• [Aim of the task] Drop the pictures from the entries below, then reproduce the rest exactly.

• [Supplied data]

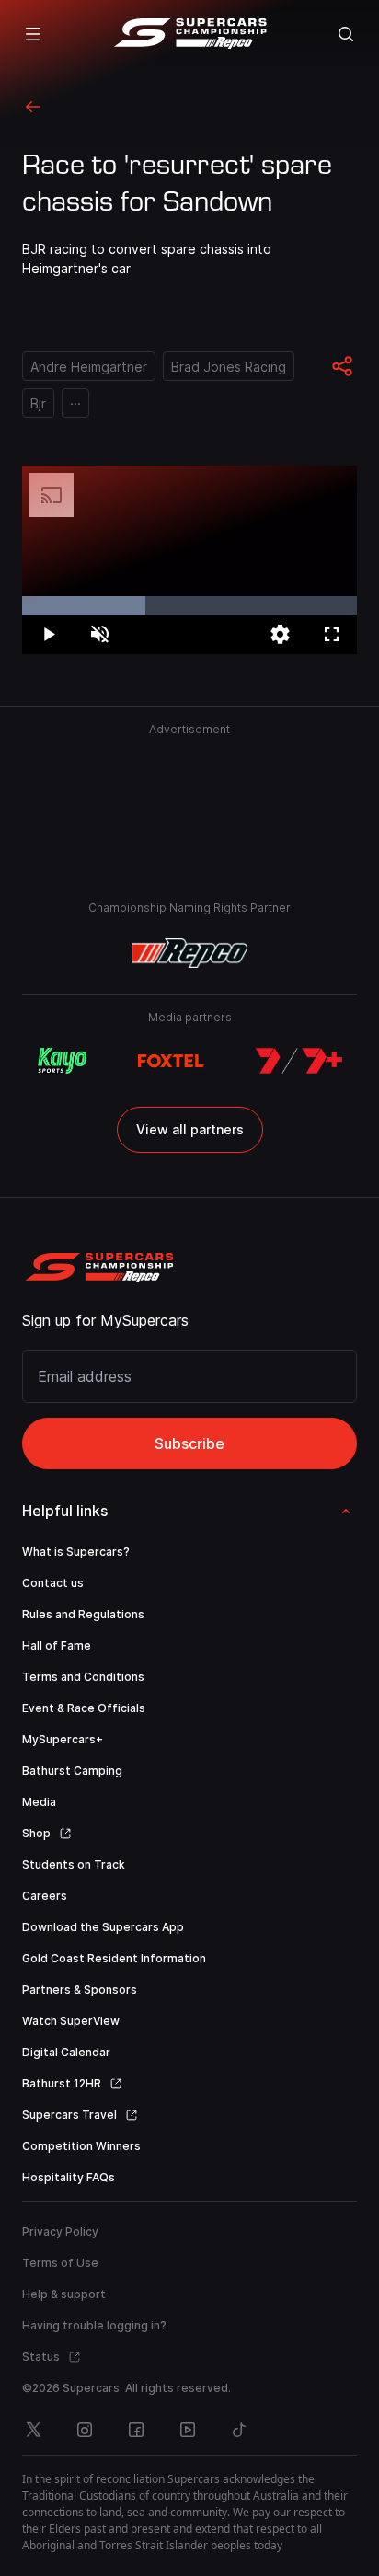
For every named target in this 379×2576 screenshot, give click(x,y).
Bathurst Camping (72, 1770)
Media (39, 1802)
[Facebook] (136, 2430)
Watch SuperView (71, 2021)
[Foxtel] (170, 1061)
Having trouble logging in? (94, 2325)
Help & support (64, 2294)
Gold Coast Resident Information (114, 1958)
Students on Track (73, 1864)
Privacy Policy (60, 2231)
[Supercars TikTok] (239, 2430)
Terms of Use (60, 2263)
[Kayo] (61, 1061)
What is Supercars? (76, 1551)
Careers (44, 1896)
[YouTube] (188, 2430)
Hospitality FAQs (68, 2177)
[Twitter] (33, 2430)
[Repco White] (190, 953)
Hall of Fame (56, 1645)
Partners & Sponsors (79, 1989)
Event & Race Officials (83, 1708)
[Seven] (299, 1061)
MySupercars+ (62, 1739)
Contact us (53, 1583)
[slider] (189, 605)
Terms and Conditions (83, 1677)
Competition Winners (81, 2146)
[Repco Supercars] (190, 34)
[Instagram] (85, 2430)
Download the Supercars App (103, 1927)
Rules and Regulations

• [Result of this exercise]
For every named target in this 379×2576 screenshot, give click(x,y).
Bathurst Camping (72, 1770)
Media (39, 1802)
[Facebook] (136, 2430)
Watch SuperView (71, 2021)
[Foxtel] (170, 1061)
Having trouble logging in? (94, 2325)
Help & support (64, 2294)
Gold Coast Resident Information (114, 1958)
Students on Track (73, 1864)
Privacy Policy (60, 2231)
[Supercars TikTok] (239, 2430)
Terms of Use (60, 2263)
[Kayo] (61, 1061)
What is Supercars? (76, 1551)
Careers (44, 1896)
[YouTube] (188, 2430)
Hospitality FAQs (68, 2177)
[Twitter] (33, 2430)
[Repco White] (190, 953)
Hall of Fame (56, 1645)
Partners & Sponsors (79, 1989)
Event & Race Officials (83, 1708)
[Seven] (299, 1061)
MySupercars+ (62, 1739)
Contact us (53, 1583)
[slider] (189, 605)
Terms and Conditions (83, 1677)
Competition Winners (81, 2146)
[Repco Supercars] (190, 34)
[Instagram] (85, 2430)
Download the Supercars App (103, 1927)
Rules and Regulations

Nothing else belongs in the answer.